Learning Hip Exoskeleton Control Policy via Predictive Neuromusculoskeletal Simulation
This work offers a scalable method for developing exoskeleton controllers, reducing the need for extensive motion-capture data and experimental burden for researchers and developers in biomechanics and robotics.
This paper developed a hip-exoskeleton control policy entirely in simulation using a physics-based neuromusculoskeletal learning framework. The exoskeleton assistance reduced mean muscle activation by up to 3.4% and mean positive joint power by up to 7.0% in simulation, and these assistance profiles transferred to hardware with high fidelity (r: 0.82, RMSE: 0.03 Nm/kg).
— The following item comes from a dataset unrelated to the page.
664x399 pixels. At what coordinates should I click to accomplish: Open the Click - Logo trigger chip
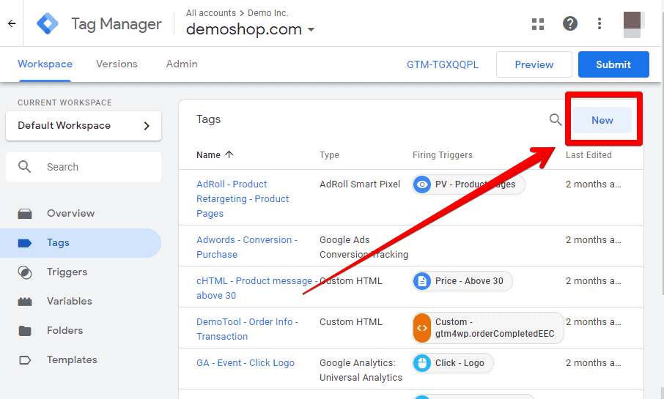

Developing exoskeleton controllers that generalize across diverse locomotor conditions typically requires extensive motion-capture data and biomechanical labeling, limiting scalability beyond instrumented laboratory settings. Here, we present a physics-based neuromusculoskeletal learning framework that trains a hip-exoskeleton control policy entirely in simulation, without motion-capture demonstrations, and deploys it on hardware via policy distillation. A reinforcement learning teacher policy is trained using a muscle-synergy action prior over a wide range of walking speeds and slopes through a two-stage curriculum, enabling direct comparison between assisted and no-exoskeleton conditions. In simulation, exoskeleton assistance reduces mean muscle activation by up to 3.4% and mean positive joint power by up to 7.0% on level ground and ramp ascent, with benefits increasing systematically with walking speed. On hardware, the assistance profiles learned in simulation are preserved across matched speed-slope conditions (r: 0.82, RMSE: 0.03 Nm/kg), providing quantitative evidence of sim-to-real transfer without additional hardware tuning. These results demonstrate that physics-based neuromusculoskeletal simulation can serve as a practical and scalable foundation for exoskeleton controller development, substantially reducing experimental burden during the design phase.